The Model 4 came in various sub-versions that mostly differed in the design and functions of the phono stage. The basic model came with two phono inputs on which the capacitance could be independently adjusted in three steps: 30, 130, 360 pF. It was designed in the early 1980s, when phono was still the most likely source for High-End audio listening. Having two adjustable inputs would have made the Model 4 a welcome feature for vinyl heads of the time. Early versions offered moving magnet (MM) inputs, whereas the revised Model 4-1HG featured inputs for MM and moving coil (MC) cartridges.
The renowned HiFi magazine The Absolute Sound made Robert Grodinsky Research famous by discussing the merits and shortcomings of the Model 4 at length. While the soundstage was deep and wide with an open and holographic representation of music, the Model 4 was also a departure from the slightly darker and fuller American sound. As such, the Model 4 was more similar to the High End sound familiar from Germany and Japan. The phono stage was described as outstanding in the given price range. As Robert Grodinsky continued to make adjustments to the Model 4 design throughout its 2-year history, it will be difficult to find two preamps that sound identical.
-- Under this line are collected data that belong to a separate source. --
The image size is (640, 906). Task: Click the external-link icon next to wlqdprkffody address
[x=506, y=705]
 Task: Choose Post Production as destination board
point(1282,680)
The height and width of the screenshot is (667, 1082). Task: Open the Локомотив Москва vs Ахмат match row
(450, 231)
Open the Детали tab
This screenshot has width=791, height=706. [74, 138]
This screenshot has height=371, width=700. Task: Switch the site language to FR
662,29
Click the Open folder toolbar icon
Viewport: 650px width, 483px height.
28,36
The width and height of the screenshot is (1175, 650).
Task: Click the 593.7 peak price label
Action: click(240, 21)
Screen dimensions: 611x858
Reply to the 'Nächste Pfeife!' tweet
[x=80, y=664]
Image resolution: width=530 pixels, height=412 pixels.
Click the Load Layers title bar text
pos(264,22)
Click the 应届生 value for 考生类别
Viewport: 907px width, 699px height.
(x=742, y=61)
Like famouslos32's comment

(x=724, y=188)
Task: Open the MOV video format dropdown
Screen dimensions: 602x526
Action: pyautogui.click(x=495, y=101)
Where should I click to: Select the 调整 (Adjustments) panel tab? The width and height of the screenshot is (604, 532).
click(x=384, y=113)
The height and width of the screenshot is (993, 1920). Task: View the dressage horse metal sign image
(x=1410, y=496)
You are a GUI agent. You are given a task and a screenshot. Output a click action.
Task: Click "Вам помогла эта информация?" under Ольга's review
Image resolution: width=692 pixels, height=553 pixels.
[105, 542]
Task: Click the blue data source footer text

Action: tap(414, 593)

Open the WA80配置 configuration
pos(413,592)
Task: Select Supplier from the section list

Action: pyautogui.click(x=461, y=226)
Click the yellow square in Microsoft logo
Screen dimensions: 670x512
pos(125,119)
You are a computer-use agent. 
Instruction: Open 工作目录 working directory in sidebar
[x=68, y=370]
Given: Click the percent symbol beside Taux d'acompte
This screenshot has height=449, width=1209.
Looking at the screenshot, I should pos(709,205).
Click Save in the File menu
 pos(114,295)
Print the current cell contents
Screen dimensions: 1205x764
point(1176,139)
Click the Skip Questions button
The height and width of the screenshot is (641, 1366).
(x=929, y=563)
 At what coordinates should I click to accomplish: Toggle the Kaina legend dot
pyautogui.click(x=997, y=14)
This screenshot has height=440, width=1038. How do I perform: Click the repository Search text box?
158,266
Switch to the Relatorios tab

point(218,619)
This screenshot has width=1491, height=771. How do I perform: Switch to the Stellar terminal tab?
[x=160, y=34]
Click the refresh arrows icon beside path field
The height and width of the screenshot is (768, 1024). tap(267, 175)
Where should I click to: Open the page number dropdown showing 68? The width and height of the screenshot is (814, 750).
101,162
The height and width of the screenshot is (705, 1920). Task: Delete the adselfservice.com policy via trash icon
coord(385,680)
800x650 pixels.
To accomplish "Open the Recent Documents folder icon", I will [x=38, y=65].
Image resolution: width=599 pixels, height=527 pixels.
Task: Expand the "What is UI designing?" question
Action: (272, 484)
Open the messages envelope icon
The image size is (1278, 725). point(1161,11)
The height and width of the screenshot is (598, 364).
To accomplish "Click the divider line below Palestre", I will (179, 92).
At 6.5 kg, the Model 4 was of surprisingly heavy build for a preamplifier. All controls were made of metal with the knobs being L-shaped. Volume was set via stepped attenuator. The active signal source was indicated via warm-glowing LED light. There were two buttons to set the tape dubbing direction and two buttons to activate the tape monitors which could also be used as pass-through to other components. A versatile Mode-selector allowed the user to play the left or right channel signal independently, to reverse channels, or to down-mix the output signal to mono. For those working with HiFi or PA equipment professionally, features like these could come in very handy, e.g., when trying to identify and correct an electronic or acoustic issue.
The RGR Model 4 also included knobs to adjust bass, treble, and balance to the room, as well as a subsonic filter for eliminating rumble and feedback that would typically come from playing records. It was surely a concession to the High-End purist and not the PA user that the tone controls could be fully discharged from the signal path at the touch of a button. All buttons and switches gave great haptic feedback, except for the small switches at the back of the unit that were used to adjust phono capacitance and that were sometimes described as imprecise and below expectations. Another such quirk from today’s perspective was the unusually narrow gab between the cinch/RCA sockets that allowed for standard diameter cinch/RCA plugs only. However, with the cinch terminal being bolted in with studs and the internal free wiring, it would be an easy task to upgrade the terminal to the modern standard.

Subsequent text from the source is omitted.